サブネットとCIDR表記の解説
サブネットとは、1つの大きなネットワークをいくつかの小さなネットワークに分割したものです。組織内でIPアドレスを部署やフロアごとに整理したり、無駄なアドレス消費を抑えたりする目的で使われます。
CIDR表記の読み方
「192.168.1.0/24」のように、IPアドレスの後ろに「/」と数字を付けた表記をCIDR(Classless Inter-Domain Routing)表記と呼びます。この数字はネットワーク部のビット数を表し、IPv4は全体で32ビットのため、/24であれば残り8ビット(2の8乗=256個)がホスト部としてそのサブネット内で使えるアドレス数になります。数字が大きいほど、そのサブネットに含まれるアドレス数は少なくなります。
計算結果の見方
- ネットワークアドレス: サブネット全体を代表する先頭のアドレスです。ホストには割り当てられません。

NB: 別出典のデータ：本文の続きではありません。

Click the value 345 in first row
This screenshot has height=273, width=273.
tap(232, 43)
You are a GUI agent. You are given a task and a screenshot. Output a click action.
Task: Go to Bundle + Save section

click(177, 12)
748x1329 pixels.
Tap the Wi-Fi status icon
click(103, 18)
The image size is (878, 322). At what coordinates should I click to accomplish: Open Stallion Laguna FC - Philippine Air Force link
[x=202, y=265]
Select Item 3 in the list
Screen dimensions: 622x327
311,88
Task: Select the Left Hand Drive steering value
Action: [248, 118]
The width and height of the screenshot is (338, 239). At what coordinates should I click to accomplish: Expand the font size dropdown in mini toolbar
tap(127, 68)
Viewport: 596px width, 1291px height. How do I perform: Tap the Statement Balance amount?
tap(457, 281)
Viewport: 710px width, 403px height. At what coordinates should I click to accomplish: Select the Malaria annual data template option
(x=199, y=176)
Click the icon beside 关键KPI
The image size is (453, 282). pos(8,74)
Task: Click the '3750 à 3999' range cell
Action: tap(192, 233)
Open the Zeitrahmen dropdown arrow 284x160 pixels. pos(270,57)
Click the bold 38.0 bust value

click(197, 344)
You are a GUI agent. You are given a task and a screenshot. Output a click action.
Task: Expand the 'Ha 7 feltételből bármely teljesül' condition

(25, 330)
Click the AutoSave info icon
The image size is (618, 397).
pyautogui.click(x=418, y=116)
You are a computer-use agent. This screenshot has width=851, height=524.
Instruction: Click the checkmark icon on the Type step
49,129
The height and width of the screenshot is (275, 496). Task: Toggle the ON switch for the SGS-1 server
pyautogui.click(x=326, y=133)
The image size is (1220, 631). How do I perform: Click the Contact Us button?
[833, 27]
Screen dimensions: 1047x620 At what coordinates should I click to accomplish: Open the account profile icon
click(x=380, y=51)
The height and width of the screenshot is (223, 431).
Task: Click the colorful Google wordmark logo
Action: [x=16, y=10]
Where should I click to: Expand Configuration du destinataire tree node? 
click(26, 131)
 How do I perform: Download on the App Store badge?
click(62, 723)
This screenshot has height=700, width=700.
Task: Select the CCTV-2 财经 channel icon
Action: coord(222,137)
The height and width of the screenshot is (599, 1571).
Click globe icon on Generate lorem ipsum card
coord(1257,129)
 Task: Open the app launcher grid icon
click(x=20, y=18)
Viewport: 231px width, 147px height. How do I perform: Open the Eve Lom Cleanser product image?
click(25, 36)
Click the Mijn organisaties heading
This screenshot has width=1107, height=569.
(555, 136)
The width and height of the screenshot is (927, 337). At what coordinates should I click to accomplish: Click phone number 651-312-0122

- サブネットマスク: どこまでがネットワーク部かを示す値です。CIDRのプレフィックス長と対応しています。
- ブロードキャストアドレス: サブネット内の全ホストに一斉送信するための末尾のアドレスです。ホストには割り当てられません。
- 利用可能ホスト数: ネットワークアドレスとブロードキャストアドレスを除いた、実際に機器に割り当てられるアドレスの数です。
IPv6のサブネットについて
IPv6は128ビットあるため、IPv4よりもはるかに広いアドレス空間を扱えます。一般的に家庭・組織向けの割り当ては/64単位で行われることが多く、この場合1つのサブネットだけで2の64乗個(事実上無制限)のアドレスが確保されるため、IPv4のようなアドレス枯渇を心配する必要がほぼありません。ブロードキャストの概念も無く、ホスト数の考え方もIPv4とは異なります。